Even as a youth Madhava Ashish wanted to farm. The development of dairy farming at Mirtola served several ends, a demonstration of what could be done in these conditions being only one of them. Under Madhava Ashish’s tutelage the farm became a test bed for psychological as well as agricultural ideas. The sedentary innocents who came to live in the Mirtola ashram were assigned work on the farm which showed them more about themselves than half a lifetime in a city office. 'Most of the people who come to him for regular guidance’, says Pervin Mahoney, ‘have never worked with their hands and carry within them the baggage of the middle-class Indian’s standards which devalue physical work—indeed, which other language in the world has a regular verb form for “to cause to be done”? That’s often the first shock; many visitors would climb the hill to Mirtola and walk straight past the 70-year old, six-foot-plus figure with grimy hands bent over a lathe in the workshop, looking for the enthroned guru who would discourse on atma-paramatma. There was talk, of course; though the to-and-fro of questioning conversation is its form, not discourse.

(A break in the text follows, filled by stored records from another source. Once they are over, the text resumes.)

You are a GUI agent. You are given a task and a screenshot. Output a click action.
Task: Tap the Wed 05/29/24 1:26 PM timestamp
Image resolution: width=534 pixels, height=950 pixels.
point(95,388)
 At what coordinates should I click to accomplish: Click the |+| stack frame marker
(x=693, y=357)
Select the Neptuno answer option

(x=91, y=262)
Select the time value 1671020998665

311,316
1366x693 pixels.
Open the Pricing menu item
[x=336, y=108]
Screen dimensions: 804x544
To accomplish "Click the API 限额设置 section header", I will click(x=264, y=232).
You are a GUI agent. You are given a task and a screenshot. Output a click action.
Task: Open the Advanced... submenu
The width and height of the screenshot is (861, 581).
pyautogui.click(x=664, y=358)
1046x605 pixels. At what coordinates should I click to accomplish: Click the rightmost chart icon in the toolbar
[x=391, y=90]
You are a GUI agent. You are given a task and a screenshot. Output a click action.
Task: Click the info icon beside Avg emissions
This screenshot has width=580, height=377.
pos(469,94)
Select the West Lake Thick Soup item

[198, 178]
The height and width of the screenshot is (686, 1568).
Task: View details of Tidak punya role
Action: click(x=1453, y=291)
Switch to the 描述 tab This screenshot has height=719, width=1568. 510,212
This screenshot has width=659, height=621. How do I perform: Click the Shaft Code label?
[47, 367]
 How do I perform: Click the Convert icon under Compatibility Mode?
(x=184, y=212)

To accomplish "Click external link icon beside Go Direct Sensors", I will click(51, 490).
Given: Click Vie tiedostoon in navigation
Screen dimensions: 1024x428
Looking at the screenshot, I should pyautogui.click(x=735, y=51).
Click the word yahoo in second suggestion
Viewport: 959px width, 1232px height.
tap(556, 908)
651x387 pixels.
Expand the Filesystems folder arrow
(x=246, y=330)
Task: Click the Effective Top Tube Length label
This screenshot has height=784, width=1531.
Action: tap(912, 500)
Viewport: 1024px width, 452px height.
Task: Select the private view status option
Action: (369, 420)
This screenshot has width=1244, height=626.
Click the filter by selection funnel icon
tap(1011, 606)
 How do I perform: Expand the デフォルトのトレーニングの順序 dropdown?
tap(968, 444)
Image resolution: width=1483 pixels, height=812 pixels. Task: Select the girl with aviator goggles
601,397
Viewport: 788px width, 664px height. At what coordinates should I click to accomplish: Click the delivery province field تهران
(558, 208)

Any subject elicited his concentrated attention, sometimes with much cross-talk, sometimes with silences whose quality differed as much as talk, sometimes with him recurring to a troubling point hours or days later — ‘just to drive a peg home’.

‘Many people came to meet Ashishda when they had gone through a crisis of suffering: the death of a husband or child, a nervous breakdown, the news that one had a fatal illness, or just the chaotic whirlpool “Why? What is it all for?” Modern westernised man often assumes blithely that his “world picture” is that of an agnostic: there may be a point to everything, there may not; how can one ever know, the intellectual’s shoulder-shrug. Ashishda’s response was a slap in the face, ‘Isn’t that the position of a coward? How can you bear to rest till you find out that either there is something or there is nothing.’

Thus, the quest.

When Krishna Prem passed on in 1965, there was no break in the parampara. What Krishna Prem was, Madhava Ashish had become, and with as firm a hand he taught the way. He may be said to have spent the last quarter of a century defining the One in the Manifold. Those who know only Madhava Ashish the environmentalist, may look there for the source of his engagement.